Highly developed and widely used semiconductors with crystalline centrosymmetry, such as silicon [1,2] and germanium, have unfortunately zero second-order bulk nonlinear susceptibility ${\chi }^{\left(2\right)}$, hindering their developments in nonlinear photonics [3]. Second and third harmonic generation (SHG and THG) [4,5,6] is typically studied in thick materials with high nonlinearities [7,8,9,10] and the under phase-matching conditions required to achieve a high harmonic generation efficiency. However, the practical need for transducers of infrared (IR) radiation into the visible range [11] and photonic platforms integrated with CMOS requires developed nanoscale geometry and new functionalities such as flexibility and semitransparency. Most existing flexible nonlinear IR-to-Vis converter structures (used for laser setup alignments, etc.) are known to have a number of drawbacks, including the following: a lack of material transparency, limited range, non-environmental materials, or the need for light activation. Alternative device designs featuring semitransparent GaP nanowire/siloxane membranes [12] have proven highly promising; therefore, in this study, we explore similar structures but with more convenient Si material [13,14].

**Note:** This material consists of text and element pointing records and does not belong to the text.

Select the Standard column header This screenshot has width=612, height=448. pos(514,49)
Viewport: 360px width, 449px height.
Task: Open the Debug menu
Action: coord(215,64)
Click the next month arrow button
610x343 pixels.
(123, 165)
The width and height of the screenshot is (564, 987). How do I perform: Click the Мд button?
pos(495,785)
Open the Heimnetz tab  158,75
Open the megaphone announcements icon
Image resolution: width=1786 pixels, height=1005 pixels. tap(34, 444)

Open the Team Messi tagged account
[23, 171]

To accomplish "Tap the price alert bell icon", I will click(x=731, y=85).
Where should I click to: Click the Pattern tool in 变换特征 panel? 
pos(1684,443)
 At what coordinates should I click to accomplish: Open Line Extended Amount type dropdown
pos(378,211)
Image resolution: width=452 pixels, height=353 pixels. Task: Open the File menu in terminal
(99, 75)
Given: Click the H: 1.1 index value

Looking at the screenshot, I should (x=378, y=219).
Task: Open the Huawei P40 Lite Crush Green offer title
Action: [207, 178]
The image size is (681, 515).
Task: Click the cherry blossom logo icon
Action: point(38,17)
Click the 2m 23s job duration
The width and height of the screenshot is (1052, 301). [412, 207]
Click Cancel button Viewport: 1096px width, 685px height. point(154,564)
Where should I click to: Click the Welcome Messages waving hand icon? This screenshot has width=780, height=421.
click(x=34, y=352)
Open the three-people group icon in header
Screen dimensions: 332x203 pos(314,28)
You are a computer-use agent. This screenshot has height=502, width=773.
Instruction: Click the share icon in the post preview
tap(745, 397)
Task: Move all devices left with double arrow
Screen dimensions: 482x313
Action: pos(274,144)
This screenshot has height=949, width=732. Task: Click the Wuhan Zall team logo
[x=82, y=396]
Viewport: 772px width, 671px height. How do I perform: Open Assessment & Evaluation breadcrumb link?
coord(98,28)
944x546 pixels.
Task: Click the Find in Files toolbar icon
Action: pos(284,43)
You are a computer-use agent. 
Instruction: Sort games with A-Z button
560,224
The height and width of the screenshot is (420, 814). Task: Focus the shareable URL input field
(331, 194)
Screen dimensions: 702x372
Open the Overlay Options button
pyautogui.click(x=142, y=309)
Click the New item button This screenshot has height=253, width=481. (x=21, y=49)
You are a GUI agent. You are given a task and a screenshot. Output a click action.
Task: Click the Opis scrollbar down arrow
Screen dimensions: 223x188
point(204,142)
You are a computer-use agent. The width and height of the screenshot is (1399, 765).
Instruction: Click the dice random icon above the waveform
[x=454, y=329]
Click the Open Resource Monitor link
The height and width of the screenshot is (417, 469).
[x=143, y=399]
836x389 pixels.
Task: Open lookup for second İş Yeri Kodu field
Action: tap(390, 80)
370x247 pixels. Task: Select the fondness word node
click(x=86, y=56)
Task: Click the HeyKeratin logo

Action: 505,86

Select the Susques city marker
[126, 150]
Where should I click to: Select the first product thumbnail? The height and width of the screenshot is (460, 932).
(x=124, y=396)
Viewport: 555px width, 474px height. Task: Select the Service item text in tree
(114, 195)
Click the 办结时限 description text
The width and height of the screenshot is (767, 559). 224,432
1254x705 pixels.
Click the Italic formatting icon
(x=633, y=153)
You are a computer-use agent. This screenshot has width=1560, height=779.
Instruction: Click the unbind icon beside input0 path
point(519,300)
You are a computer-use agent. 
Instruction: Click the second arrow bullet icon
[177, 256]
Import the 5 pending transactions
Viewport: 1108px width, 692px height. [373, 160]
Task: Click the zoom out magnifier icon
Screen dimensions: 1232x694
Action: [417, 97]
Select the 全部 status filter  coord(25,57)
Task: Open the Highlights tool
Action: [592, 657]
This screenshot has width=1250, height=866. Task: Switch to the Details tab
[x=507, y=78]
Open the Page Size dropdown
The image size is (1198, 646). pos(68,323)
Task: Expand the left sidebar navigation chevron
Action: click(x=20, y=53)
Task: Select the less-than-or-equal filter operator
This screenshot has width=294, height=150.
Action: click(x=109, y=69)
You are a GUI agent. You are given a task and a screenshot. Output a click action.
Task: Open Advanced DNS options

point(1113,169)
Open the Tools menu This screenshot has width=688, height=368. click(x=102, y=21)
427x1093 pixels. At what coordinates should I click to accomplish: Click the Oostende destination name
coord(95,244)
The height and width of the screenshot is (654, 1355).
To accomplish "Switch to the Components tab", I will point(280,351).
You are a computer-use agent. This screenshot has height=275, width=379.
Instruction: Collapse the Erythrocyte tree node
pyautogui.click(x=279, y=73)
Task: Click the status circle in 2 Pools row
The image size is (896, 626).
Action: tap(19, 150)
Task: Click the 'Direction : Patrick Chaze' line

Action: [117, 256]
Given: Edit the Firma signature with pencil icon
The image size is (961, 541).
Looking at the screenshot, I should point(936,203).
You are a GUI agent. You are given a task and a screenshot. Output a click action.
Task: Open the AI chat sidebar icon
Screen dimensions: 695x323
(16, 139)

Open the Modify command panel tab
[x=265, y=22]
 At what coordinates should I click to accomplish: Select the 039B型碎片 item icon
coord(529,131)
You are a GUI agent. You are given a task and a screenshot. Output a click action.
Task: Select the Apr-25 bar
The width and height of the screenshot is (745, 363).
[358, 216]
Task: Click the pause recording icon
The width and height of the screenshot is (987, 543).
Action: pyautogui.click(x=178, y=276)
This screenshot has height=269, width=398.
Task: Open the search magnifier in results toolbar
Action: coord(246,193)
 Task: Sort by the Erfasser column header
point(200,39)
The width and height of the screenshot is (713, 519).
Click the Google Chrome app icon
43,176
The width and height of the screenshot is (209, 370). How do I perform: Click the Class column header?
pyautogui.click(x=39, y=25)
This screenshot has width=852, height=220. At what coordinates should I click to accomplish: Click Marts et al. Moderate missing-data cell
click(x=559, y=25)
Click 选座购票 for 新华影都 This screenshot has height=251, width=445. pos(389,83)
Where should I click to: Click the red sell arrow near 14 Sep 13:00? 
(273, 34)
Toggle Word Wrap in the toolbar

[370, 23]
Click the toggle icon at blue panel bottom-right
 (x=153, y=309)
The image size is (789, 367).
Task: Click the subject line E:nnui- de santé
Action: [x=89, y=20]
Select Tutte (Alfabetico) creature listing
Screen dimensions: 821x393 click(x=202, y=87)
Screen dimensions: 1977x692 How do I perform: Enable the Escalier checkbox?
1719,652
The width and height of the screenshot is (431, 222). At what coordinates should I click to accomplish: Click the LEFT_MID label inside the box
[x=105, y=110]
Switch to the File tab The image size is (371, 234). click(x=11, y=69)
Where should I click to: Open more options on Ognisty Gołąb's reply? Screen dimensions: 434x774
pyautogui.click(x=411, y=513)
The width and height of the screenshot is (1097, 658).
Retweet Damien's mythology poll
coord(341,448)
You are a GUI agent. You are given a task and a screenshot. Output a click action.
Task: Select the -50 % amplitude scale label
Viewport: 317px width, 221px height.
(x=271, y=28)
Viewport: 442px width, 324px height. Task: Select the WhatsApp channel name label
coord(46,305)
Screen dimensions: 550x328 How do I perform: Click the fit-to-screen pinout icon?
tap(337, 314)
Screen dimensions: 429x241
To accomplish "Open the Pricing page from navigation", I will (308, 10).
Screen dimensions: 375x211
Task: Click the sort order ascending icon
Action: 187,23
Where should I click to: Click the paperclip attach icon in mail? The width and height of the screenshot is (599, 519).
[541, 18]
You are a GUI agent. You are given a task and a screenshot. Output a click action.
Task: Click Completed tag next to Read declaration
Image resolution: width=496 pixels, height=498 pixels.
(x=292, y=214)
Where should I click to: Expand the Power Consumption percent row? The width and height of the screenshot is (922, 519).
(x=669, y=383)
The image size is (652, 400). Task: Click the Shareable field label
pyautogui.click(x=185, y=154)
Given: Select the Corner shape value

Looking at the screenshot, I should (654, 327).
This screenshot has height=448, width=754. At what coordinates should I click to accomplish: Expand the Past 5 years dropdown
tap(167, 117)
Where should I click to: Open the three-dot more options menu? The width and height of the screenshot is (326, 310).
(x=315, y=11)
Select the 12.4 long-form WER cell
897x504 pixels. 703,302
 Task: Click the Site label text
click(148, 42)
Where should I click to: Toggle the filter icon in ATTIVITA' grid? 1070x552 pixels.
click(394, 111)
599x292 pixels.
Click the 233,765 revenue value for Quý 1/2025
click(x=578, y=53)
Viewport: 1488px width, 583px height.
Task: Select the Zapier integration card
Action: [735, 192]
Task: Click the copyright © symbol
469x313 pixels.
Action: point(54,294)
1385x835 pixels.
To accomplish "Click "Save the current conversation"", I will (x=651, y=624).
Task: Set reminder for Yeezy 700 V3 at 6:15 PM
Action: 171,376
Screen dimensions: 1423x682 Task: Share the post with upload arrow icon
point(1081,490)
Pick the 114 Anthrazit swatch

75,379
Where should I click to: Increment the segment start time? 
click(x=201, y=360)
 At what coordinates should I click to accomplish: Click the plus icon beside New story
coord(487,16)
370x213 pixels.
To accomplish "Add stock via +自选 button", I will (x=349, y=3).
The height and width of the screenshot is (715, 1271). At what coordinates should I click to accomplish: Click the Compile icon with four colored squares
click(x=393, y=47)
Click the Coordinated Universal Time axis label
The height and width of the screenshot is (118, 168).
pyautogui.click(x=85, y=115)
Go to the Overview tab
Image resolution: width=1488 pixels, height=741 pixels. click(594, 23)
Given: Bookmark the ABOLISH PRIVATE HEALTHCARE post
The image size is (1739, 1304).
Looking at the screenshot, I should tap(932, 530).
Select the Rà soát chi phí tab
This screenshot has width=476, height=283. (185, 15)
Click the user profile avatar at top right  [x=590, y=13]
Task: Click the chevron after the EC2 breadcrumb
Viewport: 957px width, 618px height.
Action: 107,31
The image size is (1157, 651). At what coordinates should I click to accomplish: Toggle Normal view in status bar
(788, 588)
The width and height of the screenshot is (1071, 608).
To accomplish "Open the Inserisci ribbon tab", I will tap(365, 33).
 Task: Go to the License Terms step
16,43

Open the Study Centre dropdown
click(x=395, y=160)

Arrays of silicon NWs have THG [15] in the NW volume, while the NW surface provides a remarkable SHG signal [16]. The SHG can be associated with the violation of crystal symmetry on the silicon NW sidewall surface, and the high SHG efficiency in Si NWs is attributed to a high surface-to-volume ratio in the NW geometry. Thus, Si NW arrays with a large surface area embedded in optically transparent silicone are promising objects for studying nonlinear optical phenomena. Due to the developed surface of NWs, such membranes allow for the study of SHG and can be used for integration with silicon electronics, including the development of optical information transmission technologies [17,18].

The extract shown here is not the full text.